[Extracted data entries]
• • • • •

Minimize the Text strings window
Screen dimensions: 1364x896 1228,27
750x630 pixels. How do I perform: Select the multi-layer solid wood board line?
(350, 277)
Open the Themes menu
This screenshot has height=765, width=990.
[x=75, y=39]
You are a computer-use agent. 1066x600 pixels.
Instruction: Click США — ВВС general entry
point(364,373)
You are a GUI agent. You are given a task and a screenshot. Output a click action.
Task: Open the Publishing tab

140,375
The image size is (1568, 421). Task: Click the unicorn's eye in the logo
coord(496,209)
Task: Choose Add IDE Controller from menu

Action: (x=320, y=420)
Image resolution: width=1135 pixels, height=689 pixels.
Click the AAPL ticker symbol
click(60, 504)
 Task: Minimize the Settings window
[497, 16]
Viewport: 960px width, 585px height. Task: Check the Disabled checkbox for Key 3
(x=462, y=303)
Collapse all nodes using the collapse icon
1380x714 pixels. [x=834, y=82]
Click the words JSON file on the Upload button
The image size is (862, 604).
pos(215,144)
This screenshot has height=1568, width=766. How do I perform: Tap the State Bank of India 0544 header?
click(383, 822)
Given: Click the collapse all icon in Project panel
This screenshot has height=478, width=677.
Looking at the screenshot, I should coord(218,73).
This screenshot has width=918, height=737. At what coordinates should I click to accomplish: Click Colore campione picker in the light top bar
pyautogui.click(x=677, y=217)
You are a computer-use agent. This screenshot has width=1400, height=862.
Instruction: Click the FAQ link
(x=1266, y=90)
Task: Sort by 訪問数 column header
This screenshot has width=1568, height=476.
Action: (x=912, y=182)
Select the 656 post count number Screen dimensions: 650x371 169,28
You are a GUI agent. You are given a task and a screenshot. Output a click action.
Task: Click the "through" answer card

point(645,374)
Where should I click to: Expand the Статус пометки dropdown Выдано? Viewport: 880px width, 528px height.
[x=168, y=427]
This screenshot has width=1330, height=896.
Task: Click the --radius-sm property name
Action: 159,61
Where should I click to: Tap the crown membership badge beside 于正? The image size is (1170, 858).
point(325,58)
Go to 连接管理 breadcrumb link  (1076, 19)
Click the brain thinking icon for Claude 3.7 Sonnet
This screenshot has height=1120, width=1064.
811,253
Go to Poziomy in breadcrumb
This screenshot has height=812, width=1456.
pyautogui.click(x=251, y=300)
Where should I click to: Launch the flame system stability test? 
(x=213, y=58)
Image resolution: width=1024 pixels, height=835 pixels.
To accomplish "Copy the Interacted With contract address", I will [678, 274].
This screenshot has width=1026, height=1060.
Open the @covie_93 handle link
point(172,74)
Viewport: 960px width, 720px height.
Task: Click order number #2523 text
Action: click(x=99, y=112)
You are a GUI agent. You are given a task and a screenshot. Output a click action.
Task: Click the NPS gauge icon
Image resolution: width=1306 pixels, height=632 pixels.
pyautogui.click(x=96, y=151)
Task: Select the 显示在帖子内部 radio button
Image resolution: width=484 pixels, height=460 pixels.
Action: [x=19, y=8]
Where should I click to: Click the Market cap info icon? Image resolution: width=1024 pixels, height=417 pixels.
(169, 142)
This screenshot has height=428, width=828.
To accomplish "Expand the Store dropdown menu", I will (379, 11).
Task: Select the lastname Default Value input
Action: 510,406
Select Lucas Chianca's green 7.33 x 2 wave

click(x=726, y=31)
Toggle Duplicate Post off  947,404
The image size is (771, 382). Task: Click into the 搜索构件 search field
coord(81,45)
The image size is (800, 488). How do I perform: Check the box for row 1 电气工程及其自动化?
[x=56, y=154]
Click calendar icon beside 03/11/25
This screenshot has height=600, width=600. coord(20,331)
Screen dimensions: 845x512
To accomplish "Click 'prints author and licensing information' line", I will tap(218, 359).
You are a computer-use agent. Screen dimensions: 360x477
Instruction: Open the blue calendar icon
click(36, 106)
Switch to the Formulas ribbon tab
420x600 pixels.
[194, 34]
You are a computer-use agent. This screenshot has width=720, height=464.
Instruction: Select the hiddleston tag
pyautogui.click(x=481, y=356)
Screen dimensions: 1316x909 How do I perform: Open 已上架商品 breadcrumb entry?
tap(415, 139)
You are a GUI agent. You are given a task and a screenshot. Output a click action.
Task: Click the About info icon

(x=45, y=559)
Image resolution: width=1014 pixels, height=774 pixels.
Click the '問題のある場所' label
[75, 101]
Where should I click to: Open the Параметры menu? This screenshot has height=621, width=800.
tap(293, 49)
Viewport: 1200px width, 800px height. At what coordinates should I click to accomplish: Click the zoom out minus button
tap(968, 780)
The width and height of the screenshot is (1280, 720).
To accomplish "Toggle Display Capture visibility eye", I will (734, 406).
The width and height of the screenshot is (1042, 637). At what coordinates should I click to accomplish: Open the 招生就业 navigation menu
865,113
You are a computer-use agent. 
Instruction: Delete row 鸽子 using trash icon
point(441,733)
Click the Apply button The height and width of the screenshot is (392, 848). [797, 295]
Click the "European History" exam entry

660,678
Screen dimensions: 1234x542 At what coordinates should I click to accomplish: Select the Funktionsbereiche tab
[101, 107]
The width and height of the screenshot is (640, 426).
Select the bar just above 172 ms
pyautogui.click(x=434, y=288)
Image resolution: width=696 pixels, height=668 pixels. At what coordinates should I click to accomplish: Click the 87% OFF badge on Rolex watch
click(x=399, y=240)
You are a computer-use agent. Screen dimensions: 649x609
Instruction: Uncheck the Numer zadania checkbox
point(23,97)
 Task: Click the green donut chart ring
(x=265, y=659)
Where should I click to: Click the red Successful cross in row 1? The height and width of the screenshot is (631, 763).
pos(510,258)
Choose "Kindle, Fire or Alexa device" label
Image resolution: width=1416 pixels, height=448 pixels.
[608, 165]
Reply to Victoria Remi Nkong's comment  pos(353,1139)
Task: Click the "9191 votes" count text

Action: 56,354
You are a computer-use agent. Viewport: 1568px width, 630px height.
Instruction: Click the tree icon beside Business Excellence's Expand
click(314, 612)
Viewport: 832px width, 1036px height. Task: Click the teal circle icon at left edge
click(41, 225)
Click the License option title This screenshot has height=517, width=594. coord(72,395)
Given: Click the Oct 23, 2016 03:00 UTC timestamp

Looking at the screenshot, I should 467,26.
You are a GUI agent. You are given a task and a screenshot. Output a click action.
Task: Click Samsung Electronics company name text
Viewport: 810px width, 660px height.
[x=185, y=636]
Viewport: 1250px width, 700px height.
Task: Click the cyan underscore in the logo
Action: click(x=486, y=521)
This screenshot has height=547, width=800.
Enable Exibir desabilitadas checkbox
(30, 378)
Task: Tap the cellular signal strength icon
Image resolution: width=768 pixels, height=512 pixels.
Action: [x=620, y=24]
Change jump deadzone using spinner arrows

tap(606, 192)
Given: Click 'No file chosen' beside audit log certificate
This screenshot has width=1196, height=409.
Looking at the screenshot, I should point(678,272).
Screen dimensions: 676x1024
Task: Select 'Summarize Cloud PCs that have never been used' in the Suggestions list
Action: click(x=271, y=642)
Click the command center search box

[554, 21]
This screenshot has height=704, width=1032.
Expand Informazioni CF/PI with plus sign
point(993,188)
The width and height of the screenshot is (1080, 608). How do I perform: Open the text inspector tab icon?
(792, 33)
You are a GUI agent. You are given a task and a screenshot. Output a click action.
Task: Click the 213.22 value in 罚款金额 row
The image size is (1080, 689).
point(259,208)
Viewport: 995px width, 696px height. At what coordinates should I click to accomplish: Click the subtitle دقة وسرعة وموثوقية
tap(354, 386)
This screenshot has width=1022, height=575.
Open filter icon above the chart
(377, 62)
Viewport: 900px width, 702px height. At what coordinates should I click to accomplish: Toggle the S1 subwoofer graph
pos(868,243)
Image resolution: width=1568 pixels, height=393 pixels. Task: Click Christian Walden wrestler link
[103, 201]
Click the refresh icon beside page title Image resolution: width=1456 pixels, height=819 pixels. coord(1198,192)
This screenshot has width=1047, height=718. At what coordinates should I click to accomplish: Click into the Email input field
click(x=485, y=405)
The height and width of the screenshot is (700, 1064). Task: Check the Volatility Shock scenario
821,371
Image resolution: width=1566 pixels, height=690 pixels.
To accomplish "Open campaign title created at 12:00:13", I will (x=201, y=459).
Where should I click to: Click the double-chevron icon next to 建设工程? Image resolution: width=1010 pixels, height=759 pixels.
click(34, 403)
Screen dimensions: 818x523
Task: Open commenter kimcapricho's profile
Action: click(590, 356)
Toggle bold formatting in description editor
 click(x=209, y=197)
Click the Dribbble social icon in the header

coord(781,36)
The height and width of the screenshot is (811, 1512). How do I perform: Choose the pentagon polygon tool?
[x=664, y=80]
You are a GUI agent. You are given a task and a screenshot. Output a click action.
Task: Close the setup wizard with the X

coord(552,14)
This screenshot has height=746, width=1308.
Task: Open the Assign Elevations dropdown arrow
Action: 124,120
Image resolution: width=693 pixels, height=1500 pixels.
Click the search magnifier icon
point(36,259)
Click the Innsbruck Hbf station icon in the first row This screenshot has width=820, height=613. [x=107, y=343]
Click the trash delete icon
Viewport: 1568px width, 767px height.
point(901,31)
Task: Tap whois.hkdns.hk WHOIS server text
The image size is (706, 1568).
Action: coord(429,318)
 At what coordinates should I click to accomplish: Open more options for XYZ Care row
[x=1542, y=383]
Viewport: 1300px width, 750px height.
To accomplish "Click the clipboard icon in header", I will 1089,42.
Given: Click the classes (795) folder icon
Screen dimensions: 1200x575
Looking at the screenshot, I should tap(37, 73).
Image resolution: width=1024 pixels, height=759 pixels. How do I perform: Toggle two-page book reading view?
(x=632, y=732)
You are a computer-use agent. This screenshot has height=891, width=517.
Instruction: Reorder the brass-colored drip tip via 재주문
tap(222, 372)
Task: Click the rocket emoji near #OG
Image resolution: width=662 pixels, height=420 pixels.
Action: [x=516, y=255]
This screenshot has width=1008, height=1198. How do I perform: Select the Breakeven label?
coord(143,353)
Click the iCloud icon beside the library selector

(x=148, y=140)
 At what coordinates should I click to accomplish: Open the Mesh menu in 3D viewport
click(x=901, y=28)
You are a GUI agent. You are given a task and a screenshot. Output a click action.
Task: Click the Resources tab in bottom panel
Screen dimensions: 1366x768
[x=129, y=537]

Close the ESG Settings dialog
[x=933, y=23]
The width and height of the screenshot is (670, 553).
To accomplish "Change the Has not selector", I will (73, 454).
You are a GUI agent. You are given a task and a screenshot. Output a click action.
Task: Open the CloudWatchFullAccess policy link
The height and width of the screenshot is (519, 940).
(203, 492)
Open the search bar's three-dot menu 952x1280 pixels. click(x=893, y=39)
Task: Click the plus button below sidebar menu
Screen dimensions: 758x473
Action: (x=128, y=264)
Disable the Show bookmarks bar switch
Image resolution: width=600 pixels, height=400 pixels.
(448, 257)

• • • • •

What is needed is an exact copy of the entries above, from the first line through the line holding "You are a computer-use agent. 1066x600", with both of those lines kept; please give nothing else.

Minimize the Text strings window
Screen dimensions: 1364x896 1228,27
750x630 pixels. How do I perform: Select the multi-layer solid wood board line?
(350, 277)
Open the Themes menu
This screenshot has height=765, width=990.
[x=75, y=39]
You are a computer-use agent. 1066x600 pixels.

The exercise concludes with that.